▶ _ASSIGNED TASK_:
In the answer, each line of the listing should appear again unchanged.

▶ _RECORDS SHOWN_:
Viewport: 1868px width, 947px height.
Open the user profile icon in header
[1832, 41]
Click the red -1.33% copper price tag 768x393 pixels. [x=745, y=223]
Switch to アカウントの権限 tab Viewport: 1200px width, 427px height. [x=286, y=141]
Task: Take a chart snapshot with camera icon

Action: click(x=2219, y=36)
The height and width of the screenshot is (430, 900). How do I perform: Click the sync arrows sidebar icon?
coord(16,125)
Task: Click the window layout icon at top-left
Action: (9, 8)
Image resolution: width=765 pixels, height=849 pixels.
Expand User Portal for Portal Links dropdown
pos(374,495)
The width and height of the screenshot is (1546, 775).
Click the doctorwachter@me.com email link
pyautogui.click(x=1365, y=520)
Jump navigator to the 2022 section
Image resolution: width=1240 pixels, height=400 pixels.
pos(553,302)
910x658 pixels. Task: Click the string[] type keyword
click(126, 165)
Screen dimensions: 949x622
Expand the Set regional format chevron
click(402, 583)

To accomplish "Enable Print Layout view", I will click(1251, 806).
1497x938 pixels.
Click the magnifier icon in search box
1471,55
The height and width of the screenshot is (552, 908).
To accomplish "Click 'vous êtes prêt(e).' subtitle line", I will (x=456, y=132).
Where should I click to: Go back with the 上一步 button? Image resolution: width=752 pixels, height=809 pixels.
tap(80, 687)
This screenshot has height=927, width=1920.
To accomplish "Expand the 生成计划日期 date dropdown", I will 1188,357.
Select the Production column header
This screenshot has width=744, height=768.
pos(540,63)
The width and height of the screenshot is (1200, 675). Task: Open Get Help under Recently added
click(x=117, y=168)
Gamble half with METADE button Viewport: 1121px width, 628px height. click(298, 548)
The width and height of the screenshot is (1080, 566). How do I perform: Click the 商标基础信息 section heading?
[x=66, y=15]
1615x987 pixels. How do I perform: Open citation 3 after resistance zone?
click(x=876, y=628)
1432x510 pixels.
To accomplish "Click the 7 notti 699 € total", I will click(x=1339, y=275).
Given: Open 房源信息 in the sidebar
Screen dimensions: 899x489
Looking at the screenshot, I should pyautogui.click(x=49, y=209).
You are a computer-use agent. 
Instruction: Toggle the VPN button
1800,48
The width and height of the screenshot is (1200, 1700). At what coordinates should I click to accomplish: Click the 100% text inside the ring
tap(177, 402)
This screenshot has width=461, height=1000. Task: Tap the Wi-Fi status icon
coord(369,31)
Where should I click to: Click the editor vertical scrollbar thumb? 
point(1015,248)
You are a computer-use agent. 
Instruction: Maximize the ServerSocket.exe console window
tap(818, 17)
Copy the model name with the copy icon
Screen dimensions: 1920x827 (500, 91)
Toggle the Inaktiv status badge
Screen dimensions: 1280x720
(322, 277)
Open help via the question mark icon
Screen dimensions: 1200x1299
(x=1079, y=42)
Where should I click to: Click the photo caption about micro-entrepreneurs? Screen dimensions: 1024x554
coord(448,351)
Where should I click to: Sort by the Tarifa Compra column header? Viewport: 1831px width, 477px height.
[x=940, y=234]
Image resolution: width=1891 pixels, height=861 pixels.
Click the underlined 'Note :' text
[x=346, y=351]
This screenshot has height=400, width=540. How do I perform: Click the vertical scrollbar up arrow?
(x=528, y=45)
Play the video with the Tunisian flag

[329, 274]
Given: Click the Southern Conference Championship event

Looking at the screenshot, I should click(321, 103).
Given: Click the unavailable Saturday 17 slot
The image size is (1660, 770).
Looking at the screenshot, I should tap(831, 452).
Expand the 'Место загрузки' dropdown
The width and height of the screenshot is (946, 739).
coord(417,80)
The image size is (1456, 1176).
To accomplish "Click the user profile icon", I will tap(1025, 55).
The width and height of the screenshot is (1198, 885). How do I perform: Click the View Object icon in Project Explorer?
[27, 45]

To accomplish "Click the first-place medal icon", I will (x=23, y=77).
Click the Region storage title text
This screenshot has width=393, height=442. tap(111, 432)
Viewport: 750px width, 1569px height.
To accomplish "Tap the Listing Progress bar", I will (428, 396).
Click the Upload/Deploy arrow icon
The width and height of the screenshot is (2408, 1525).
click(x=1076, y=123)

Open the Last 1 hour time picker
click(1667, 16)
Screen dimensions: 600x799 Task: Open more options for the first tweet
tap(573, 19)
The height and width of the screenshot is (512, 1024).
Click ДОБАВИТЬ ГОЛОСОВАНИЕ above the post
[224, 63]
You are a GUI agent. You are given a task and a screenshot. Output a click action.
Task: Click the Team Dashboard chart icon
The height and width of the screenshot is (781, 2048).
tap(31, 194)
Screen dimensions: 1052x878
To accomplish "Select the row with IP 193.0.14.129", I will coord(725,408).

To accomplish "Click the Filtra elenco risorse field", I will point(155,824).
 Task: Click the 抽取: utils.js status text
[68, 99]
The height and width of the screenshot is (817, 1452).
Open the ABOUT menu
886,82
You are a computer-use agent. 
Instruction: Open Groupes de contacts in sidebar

▶ _FINISHED EXERCISE_:
Viewport: 1868px width, 947px height.
Open the user profile icon in header
[1832, 41]
Click the red -1.33% copper price tag 768x393 pixels. [x=745, y=223]
Switch to アカウントの権限 tab Viewport: 1200px width, 427px height. [x=286, y=141]
Task: Take a chart snapshot with camera icon

Action: click(x=2219, y=36)
The height and width of the screenshot is (430, 900). How do I perform: Click the sync arrows sidebar icon?
coord(16,125)
Task: Click the window layout icon at top-left
Action: (9, 8)
Image resolution: width=765 pixels, height=849 pixels.
Expand User Portal for Portal Links dropdown
pos(374,495)
The width and height of the screenshot is (1546, 775).
Click the doctorwachter@me.com email link
pyautogui.click(x=1365, y=520)
Jump navigator to the 2022 section
Image resolution: width=1240 pixels, height=400 pixels.
pos(553,302)
910x658 pixels. Task: Click the string[] type keyword
click(126, 165)
Screen dimensions: 949x622
Expand the Set regional format chevron
click(402, 583)

To accomplish "Enable Print Layout view", I will click(1251, 806).
1497x938 pixels.
Click the magnifier icon in search box
1471,55
The height and width of the screenshot is (552, 908).
To accomplish "Click 'vous êtes prêt(e).' subtitle line", I will (x=456, y=132).
Where should I click to: Go back with the 上一步 button? Image resolution: width=752 pixels, height=809 pixels.
tap(80, 687)
This screenshot has height=927, width=1920.
To accomplish "Expand the 生成计划日期 date dropdown", I will 1188,357.
Select the Production column header
This screenshot has width=744, height=768.
pos(540,63)
The width and height of the screenshot is (1200, 675). Task: Open Get Help under Recently added
click(x=117, y=168)
Gamble half with METADE button Viewport: 1121px width, 628px height. click(298, 548)
The width and height of the screenshot is (1080, 566). How do I perform: Click the 商标基础信息 section heading?
[x=66, y=15]
1615x987 pixels. How do I perform: Open citation 3 after resistance zone?
click(x=876, y=628)
1432x510 pixels.
To accomplish "Click the 7 notti 699 € total", I will click(x=1339, y=275).
Given: Open 房源信息 in the sidebar
Screen dimensions: 899x489
Looking at the screenshot, I should pyautogui.click(x=49, y=209).
You are a computer-use agent. 
Instruction: Toggle the VPN button
1800,48
The width and height of the screenshot is (1200, 1700). At what coordinates should I click to accomplish: Click the 100% text inside the ring
tap(177, 402)
This screenshot has width=461, height=1000. Task: Tap the Wi-Fi status icon
coord(369,31)
Where should I click to: Click the editor vertical scrollbar thumb? 
point(1015,248)
You are a computer-use agent. 
Instruction: Maximize the ServerSocket.exe console window
tap(818, 17)
Copy the model name with the copy icon
Screen dimensions: 1920x827 (500, 91)
Toggle the Inaktiv status badge
Screen dimensions: 1280x720
(322, 277)
Open help via the question mark icon
Screen dimensions: 1200x1299
(x=1079, y=42)
Where should I click to: Click the photo caption about micro-entrepreneurs? Screen dimensions: 1024x554
coord(448,351)
Where should I click to: Sort by the Tarifa Compra column header? Viewport: 1831px width, 477px height.
[x=940, y=234]
Image resolution: width=1891 pixels, height=861 pixels.
Click the underlined 'Note :' text
[x=346, y=351]
This screenshot has height=400, width=540. How do I perform: Click the vertical scrollbar up arrow?
(x=528, y=45)
Play the video with the Tunisian flag

[329, 274]
Given: Click the Southern Conference Championship event

Looking at the screenshot, I should click(321, 103).
Given: Click the unavailable Saturday 17 slot
The image size is (1660, 770).
Looking at the screenshot, I should tap(831, 452).
Expand the 'Место загрузки' dropdown
The width and height of the screenshot is (946, 739).
coord(417,80)
The image size is (1456, 1176).
To accomplish "Click the user profile icon", I will tap(1025, 55).
The width and height of the screenshot is (1198, 885). How do I perform: Click the View Object icon in Project Explorer?
[27, 45]

To accomplish "Click the first-place medal icon", I will (x=23, y=77).
Click the Region storage title text
This screenshot has width=393, height=442. tap(111, 432)
Viewport: 750px width, 1569px height.
To accomplish "Tap the Listing Progress bar", I will (428, 396).
Click the Upload/Deploy arrow icon
The width and height of the screenshot is (2408, 1525).
click(x=1076, y=123)

Open the Last 1 hour time picker
click(1667, 16)
Screen dimensions: 600x799 Task: Open more options for the first tweet
tap(573, 19)
The height and width of the screenshot is (512, 1024).
Click ДОБАВИТЬ ГОЛОСОВАНИЕ above the post
[224, 63]
You are a GUI agent. You are given a task and a screenshot. Output a click action.
Task: Click the Team Dashboard chart icon
The height and width of the screenshot is (781, 2048).
tap(31, 194)
Screen dimensions: 1052x878
To accomplish "Select the row with IP 193.0.14.129", I will coord(725,408).

To accomplish "Click the Filtra elenco risorse field", I will point(155,824).
 Task: Click the 抽取: utils.js status text
[68, 99]
The height and width of the screenshot is (817, 1452).
Open the ABOUT menu
886,82
You are a computer-use agent. 
Instruction: Open Groupes de contacts in sidebar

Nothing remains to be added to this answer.